Now she heads to Pinehurst, N.C., for the Women’s North and South before going home for two weeks. Then it is off to Japan with her team to the Tophy Cup.

Mackenzie will be a fifth-year senior and one of the elder stateswoman in college golf.

“Now I’m the one with all the experience,” said Mackenzie, a prime candidate for the 2006 USA Curtis Cup team considering her playing résumé that includes being named an honorable-mention All-America last season. “I was like, ‘When did I get that old? But I feel good about it and I am comfortable [physically] and that’s cool for a change.”

Odds And Ends

The 8:10 a.m. second-round match could have been coined “The Firm,” as in Lee, Lee and Lee. The match featured 2005 U.S. Women’s Amateur Public Links winner Eun Jung Lee of Korea against 18-year-old Duke University incoming freshman Jennie Lee of Huntington Beach, Calif. The referee for the match was Lee Cassady of Savannah, Ga., a volunteer with the Georgia State Golf Association and a member of the U.S. Mid-Amateur Championship Committee.

Morgan Pressel finally gets to play someone older than she is in Friday’s quarterfinals when she meets 18-year-old Jennie Lee. The 17-year-old from Boca Raton, Fla., beat fellow 17-year-old Sooji Cho in the first round, 15-year-old Mina Harigae in round two and 14-year-old Jane Rah in the round of 16. Ironically, all three are Californians and guess where Lee is from? Yep, Huntington Beach, Calif. If she wins and Angela Park beats medalist In-Kyung Kim, Pressel would play a fifth Californian. Park is from Torrance.
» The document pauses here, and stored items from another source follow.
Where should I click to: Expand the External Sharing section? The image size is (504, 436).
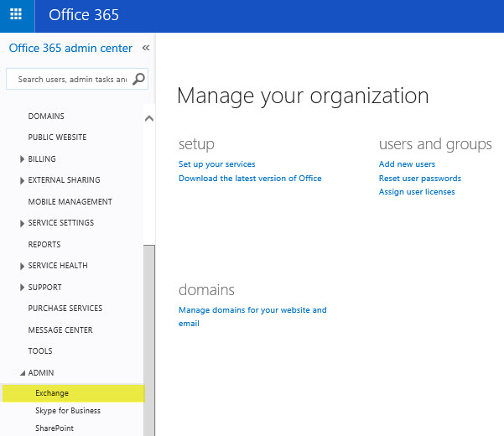pos(22,180)
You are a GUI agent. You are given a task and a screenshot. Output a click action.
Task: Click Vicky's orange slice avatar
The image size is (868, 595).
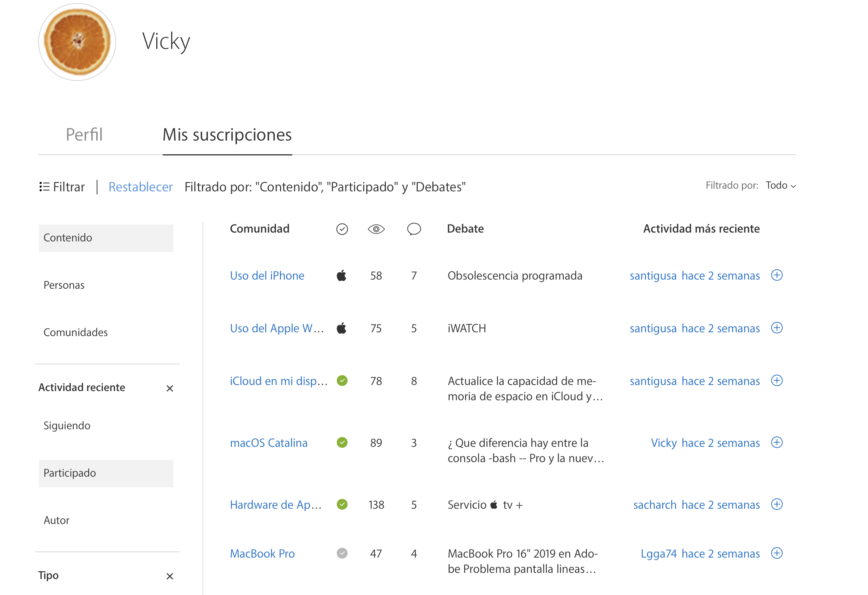click(x=77, y=42)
Medalist In-Kyung Kim has played 56 holes in her three matches, the most by any of the quarterfinalists. In contrast, Maru Martinez has needed only 41 holes to reach the round of eight. Angela Park is second with 43 holes.

The run of defending champion Jane Park also ended as the fun-loving, 18-year-old from Rancho Cucamonga, Calif., lost in 20 holes to reigning U.S. Girls’ Junior champion In-Kyung Kim of Korea. Park was seeking to become the first player since Juli Simpson Inkster to reach the championship match of the Women’s Amateur in three consecutive years. Her record at this event over the past three years is an impressive 13-2.
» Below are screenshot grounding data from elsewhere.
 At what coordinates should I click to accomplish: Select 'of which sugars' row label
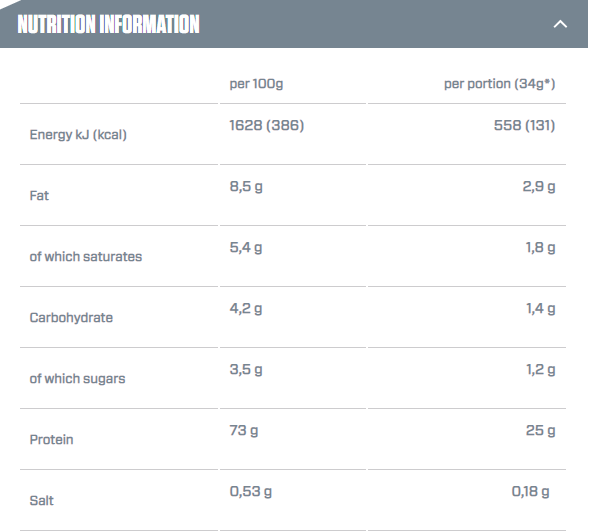coord(77,379)
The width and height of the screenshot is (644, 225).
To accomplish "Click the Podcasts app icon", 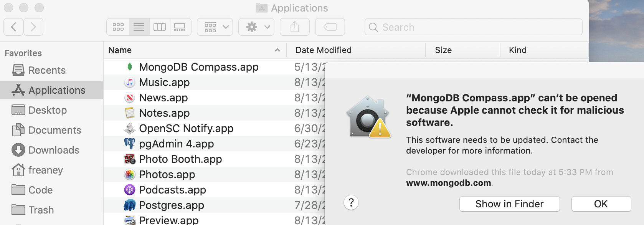I will click(x=130, y=190).
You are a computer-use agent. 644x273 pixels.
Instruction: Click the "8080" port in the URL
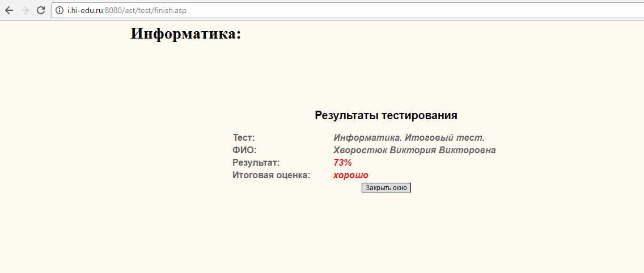tap(113, 10)
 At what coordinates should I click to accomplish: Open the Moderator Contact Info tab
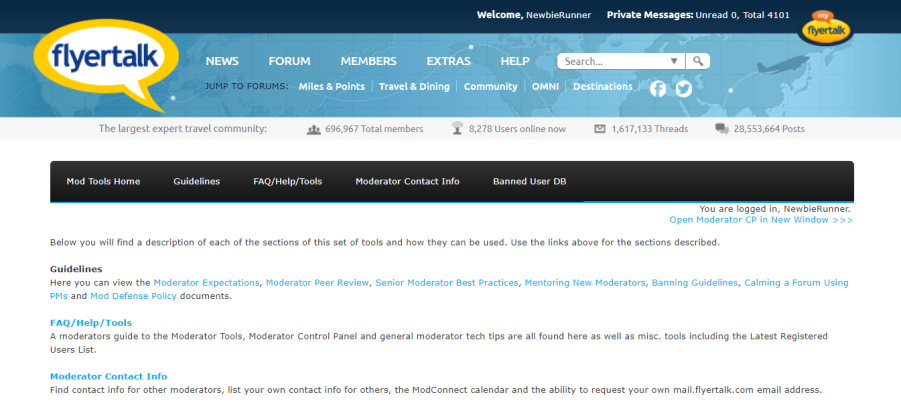[x=407, y=182]
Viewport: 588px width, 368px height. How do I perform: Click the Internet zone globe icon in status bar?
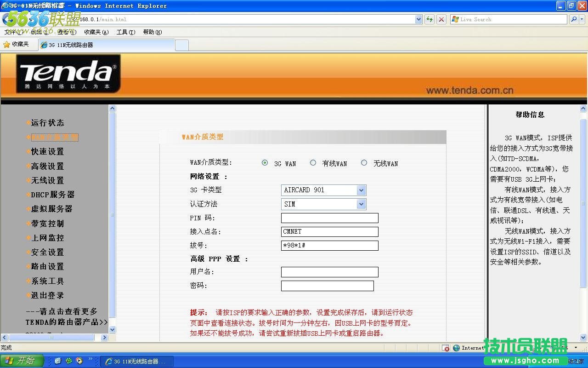coord(456,348)
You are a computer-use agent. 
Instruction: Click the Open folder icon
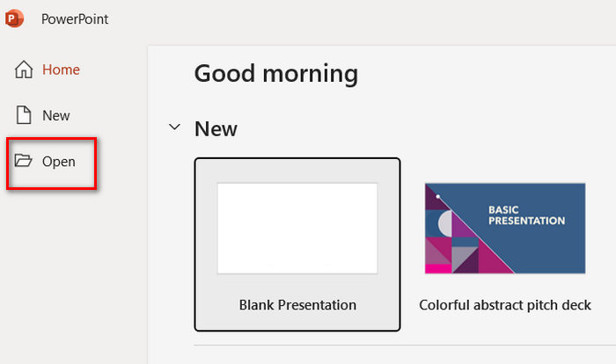(24, 161)
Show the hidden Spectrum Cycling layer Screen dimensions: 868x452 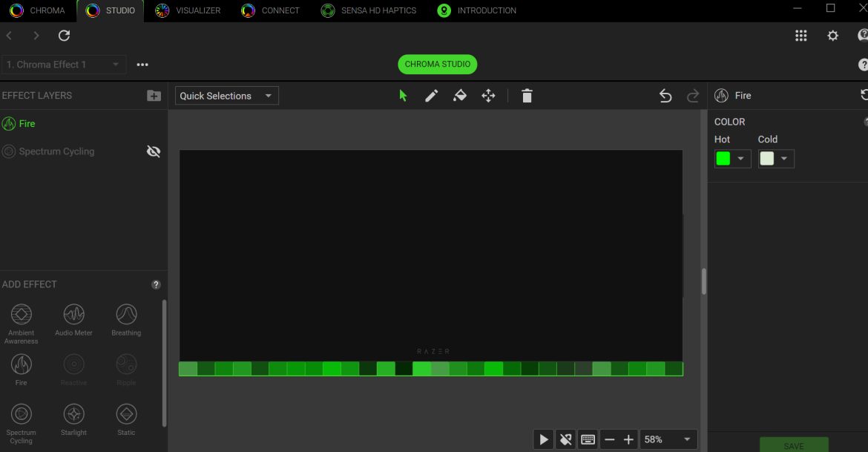click(154, 151)
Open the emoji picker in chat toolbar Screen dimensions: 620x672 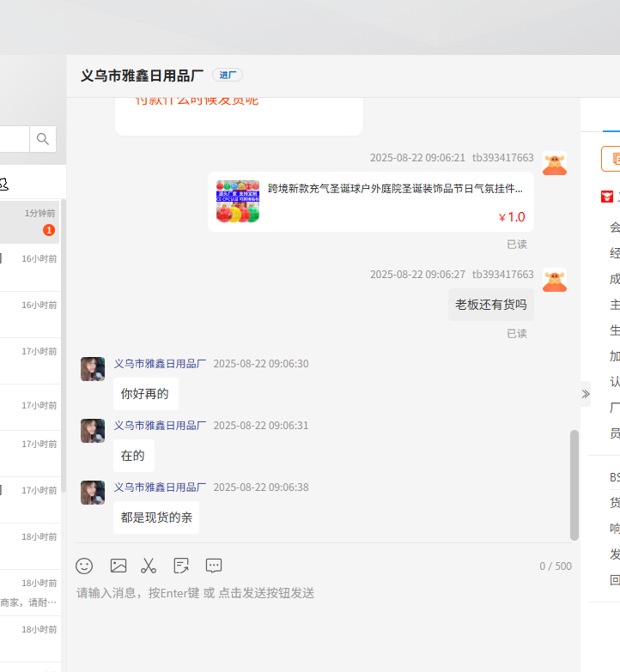(x=84, y=566)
Amanda McCurdy’s caddie Neal Howard has had no problems finding a parking spot near the golf course this week. A few houses from the entrance to the club is a sign that reads “University of Arkansas Fans Parking Only.” It was put there by the owners of the house. The couple went to the University of Mississippi, but the husband’s father is from El Dorado, Ark., the hometown of McCurdy. Unfortunately, the space won’t be required the rest of the week as McCurdy dropped a tough 20-hole decision to Jennie Lee.